听到这里,薛翡心里头也是一颤。

难道是孟大将军那里出了问题?!她疾步跨到谢玄祯身后,推得更快了一些。

“哈哈哈哈……好一副急急如丧家之犬的模样。”

身后传来了嘲讽的笑声,谢玄祯和薛翡走得更快了。

……

“阿祯……说不定三皇子只是吓你。”马车飞驰,薛翡看着谢玄祯将嘴唇咬出血,心下一惊,劝说的话脱口而出。

谢玄祯冷静全数崩塌,她双手微微颤抖,眸色漾上水痕,半刻钟以前还带着柔和的脸绷得紧紧:“谢玄视还需要虚言恫吓已成废人的我?你不必劝我了。”

说出这句话,谢玄祯仿佛脱力似的靠在马车壁上,她眼底悲堕:“是我不好,以为这事会简简单单地过去。是我不好,都是我不好……”

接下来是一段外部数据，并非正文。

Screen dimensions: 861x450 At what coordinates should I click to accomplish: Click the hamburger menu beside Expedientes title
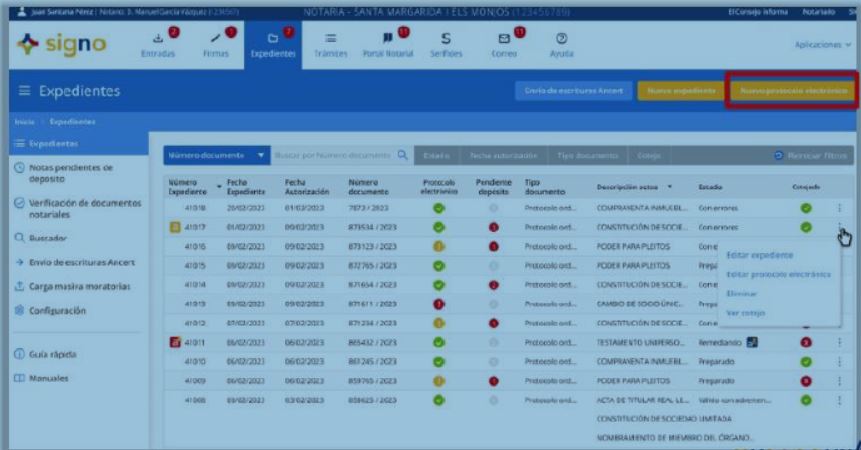pos(24,91)
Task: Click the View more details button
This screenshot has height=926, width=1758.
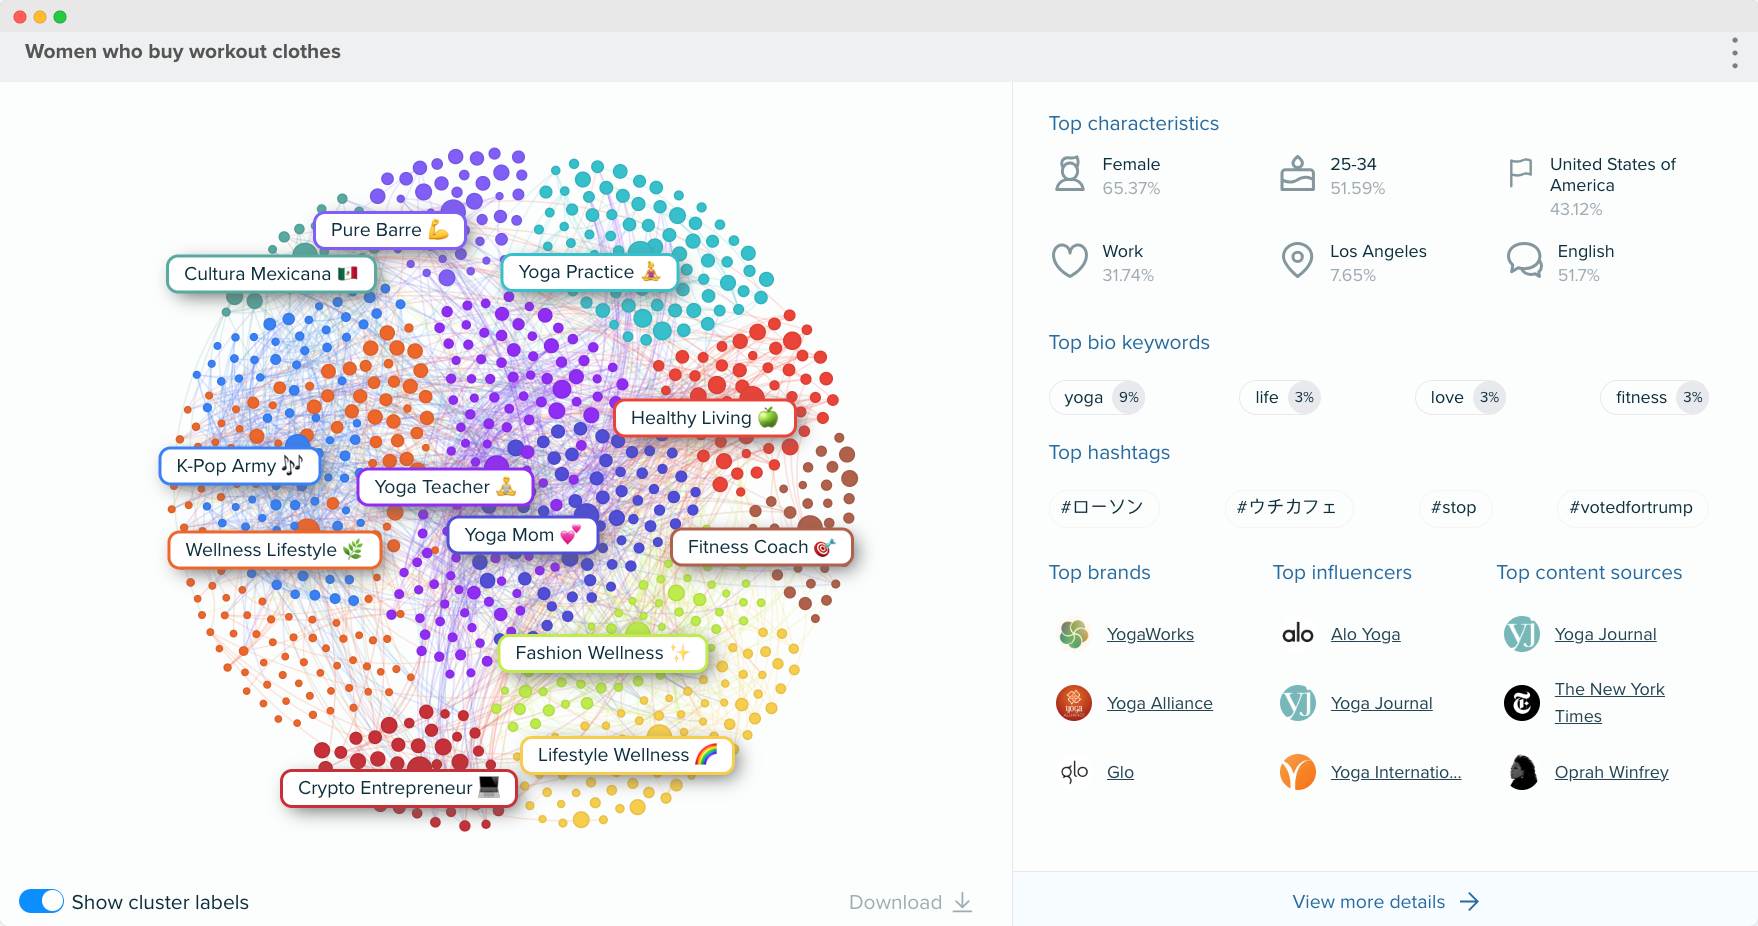Action: click(x=1385, y=901)
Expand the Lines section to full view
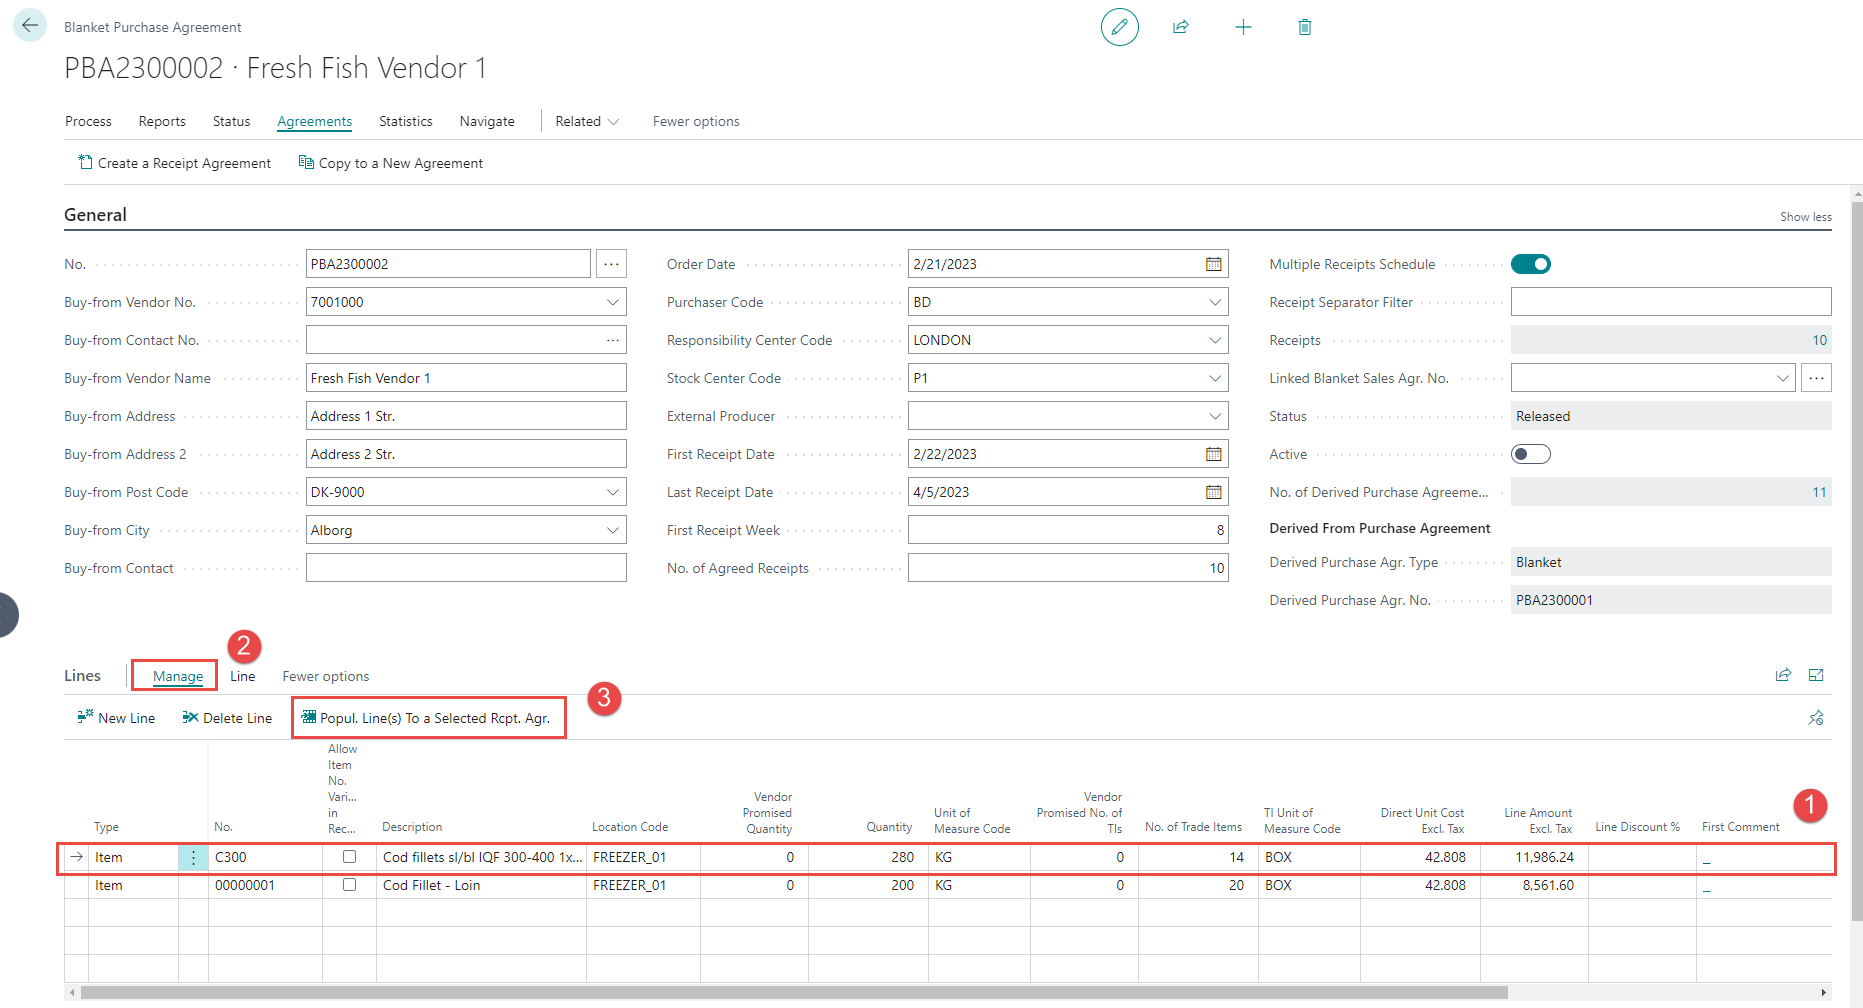Screen dimensions: 1863x1008 (x=1816, y=676)
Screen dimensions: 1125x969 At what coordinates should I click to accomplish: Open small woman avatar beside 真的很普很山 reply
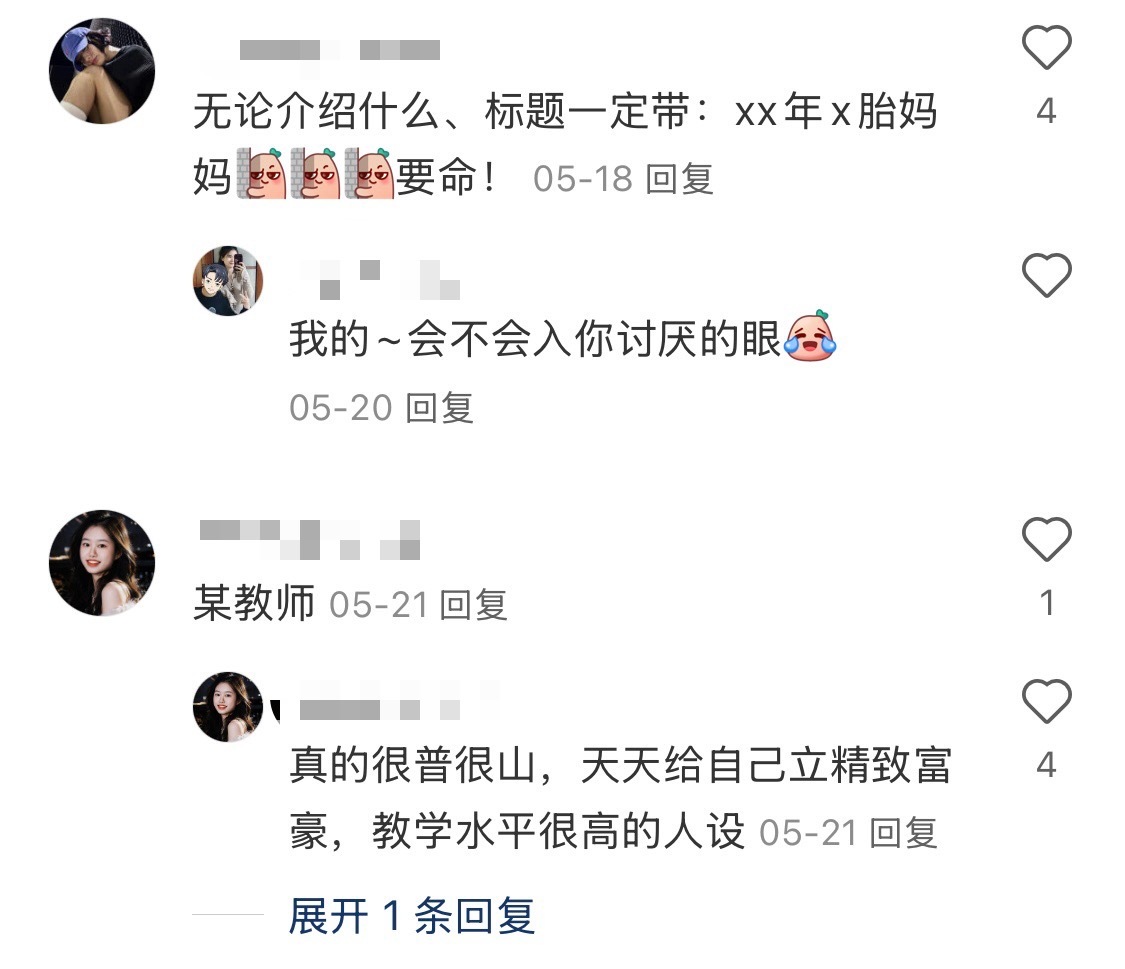click(228, 706)
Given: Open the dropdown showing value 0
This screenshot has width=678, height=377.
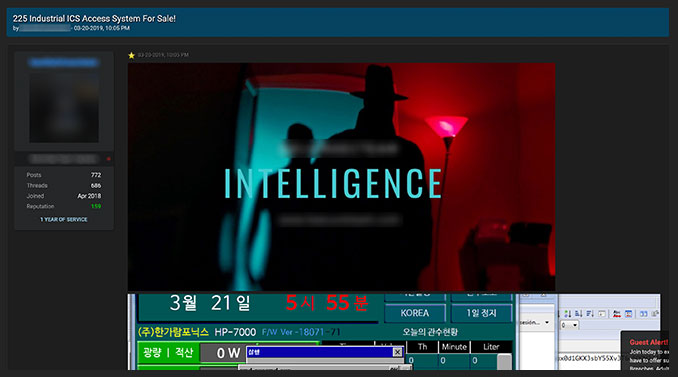Looking at the screenshot, I should (x=569, y=325).
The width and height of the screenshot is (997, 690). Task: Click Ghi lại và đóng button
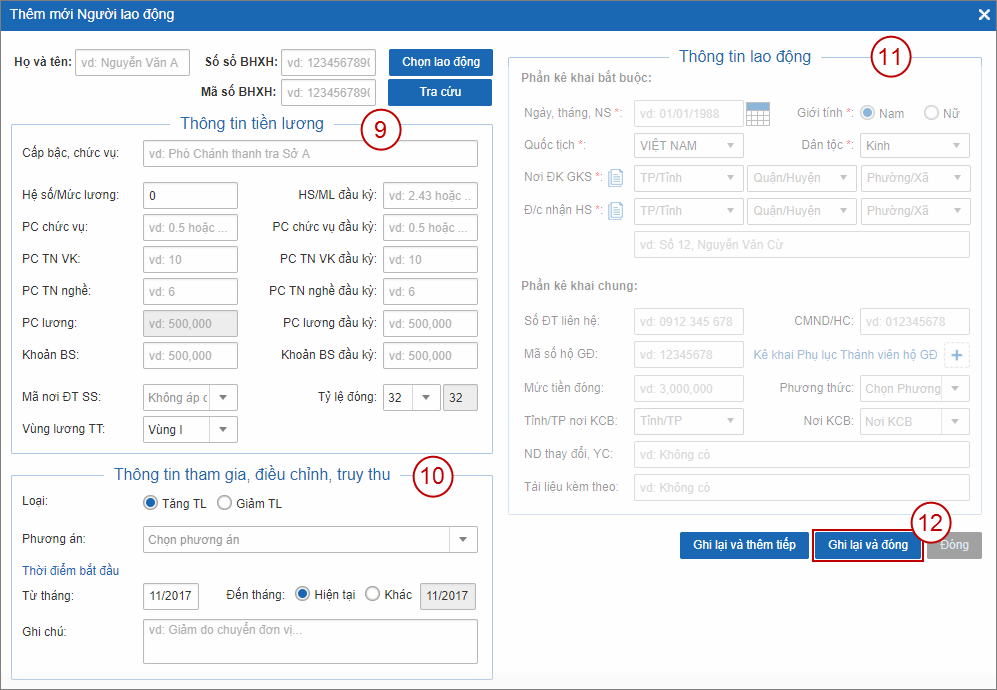point(867,545)
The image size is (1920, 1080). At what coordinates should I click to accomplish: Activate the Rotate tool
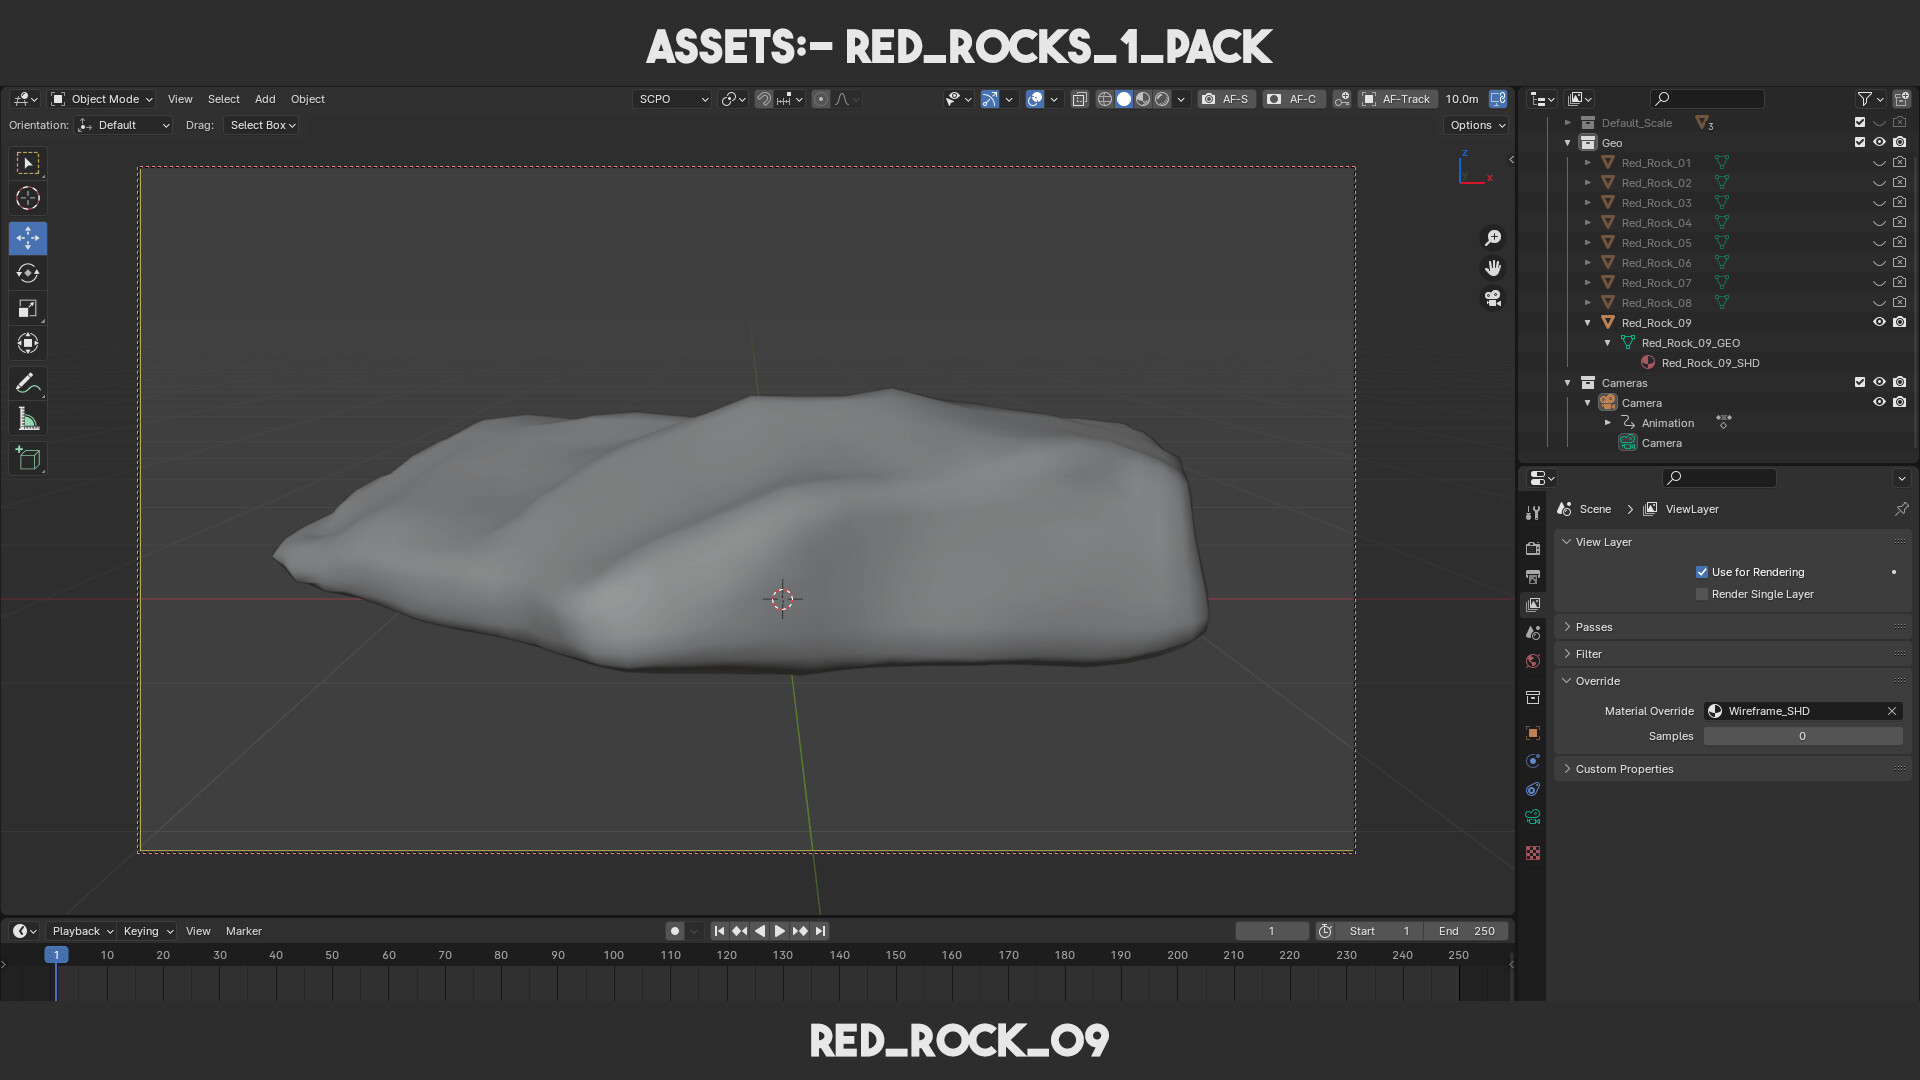pyautogui.click(x=28, y=273)
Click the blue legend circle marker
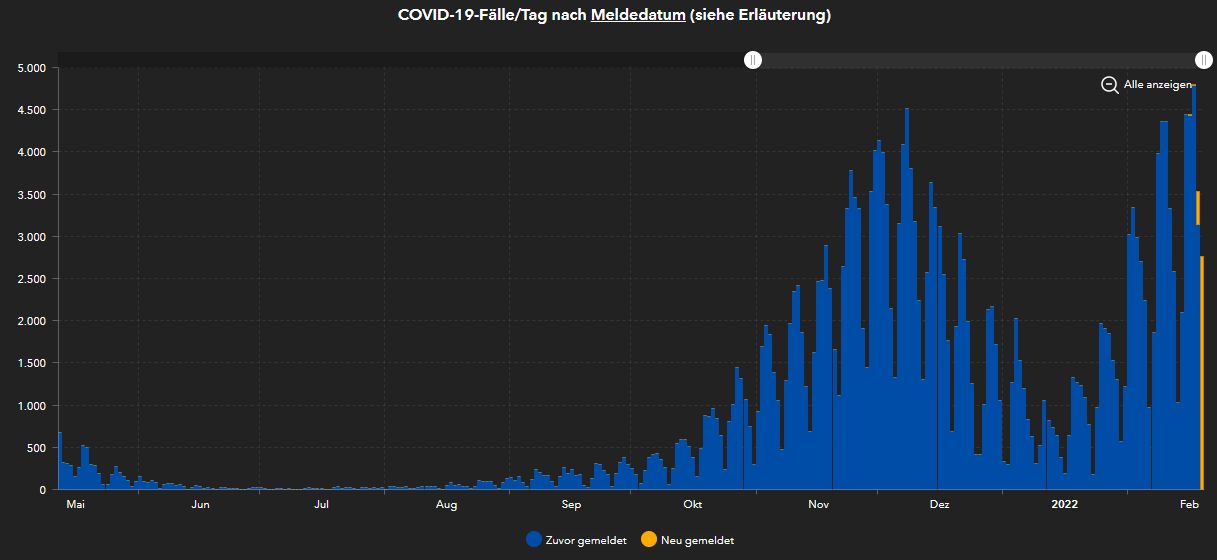The width and height of the screenshot is (1217, 560). point(534,540)
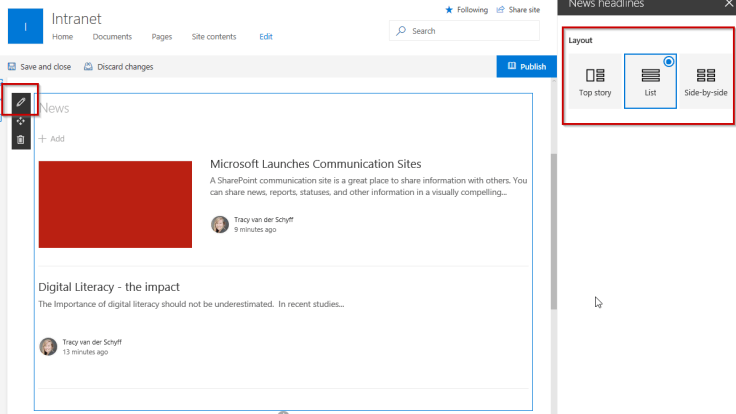Open Microsoft Launches Communication Sites article
Screen dimensions: 736x414
pyautogui.click(x=315, y=164)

薛翡心中叹息不已,睿明帝明明已经决定放过孟大将军,这样突然变卦谁也没想到。

她不免也觉得孟大将军恐怕是凶多吉少,薛翡垂着眸子,低声道:“你……你……你别太难过了……”

谢玄祯嗤笑一声,终于还是把头扭开。

诏狱

谢玄祯拿着虎符圣旨叩开了诏狱的铁门,一进入其中,便有血腥味扑面而来。

诏狱内光线极暗,充斥着疫疠之气。在大夏,时人曾说:“一入诏狱,魂飞汤火,惨毒难言,苟得一送刑司,不啻天堂之乐。”意思进了诏狱痛苦不已,是假如能从诏狱离开,送到刑部去都像到天堂一般。

魂飞汤火命如鸡并不是戏言。

阴暗中,喘息呼痛声无比微弱,听不清到底有多少人在受苦,亦让人不敢想象到底是多么重的刑罚才让人连呼吸的力气都没有。

薛翡排除万难陪着谢玄祯往前走,几乎疑惑自己走在无间炼狱。

……

“殿下,您来了!”昏暗中,一忠厚男人纳头跪下。

柴知厚一看谢玄祯磕磕碰碰走进来,热泪盈眶。

他曾经被谢玄祯救助过,心中也很敬佩大将军,因此他听从谢玄祯的吩咐努力在诏狱中周旋。

今日天使带着口谕到来,不知道说了什么,孟大将军已经吐血,恐怕命不久矣。

柴知厚已经知道自己周旋不了了。

他虎目含着泪:“大将军在等您。殿下,多保重。”

说完,他小心翼翼点起一盏油灯。

谢玄祯魂魄已经离体一般飘飘忽忽,她愣愣地被推到了牢房里。

薛翡看着闭目倚在墙壁上孟大将军,心中叹息着把谢玄祯推到他跟前,然后自己也离开了让这两个人好好谈话。

一灯如豆,人如飘萍,谢玄祯收拢了思绪,终于颤声开口:“老师,我来晚了。”

话一出口,沙哑得骇人。

“殿下……你来了……”孟宗固带着花白的胡子沾上了血色,他慨然一笑,目光中带着后继有人的赞许:“殿下,我……咳我与陛下君臣缘分已尽,北伐、之事,仰赖殿下了!”

谢玄祯恨自己的眼神这么好,看着孟宗固身前的血迹,她毫无知觉的腿更软:“老师?!”

她一下子滚下轮椅,扑在腥臭扎人的稻草堆上。

仿佛天地共怒,人神同悲,一声炸雷,石破天惊在窗外响起,哗啦啦的雨滴紧随着砸落到人心间。

苍白的闪电撕破黑暗,将牢狱里面两个失了魂魄的人映照得清清楚楚。

鲜血汩汩淌出,谢玄祯用胳膊撑着爬到须发皆白的孟老将军跟前,素白的双手被鲜血浸染。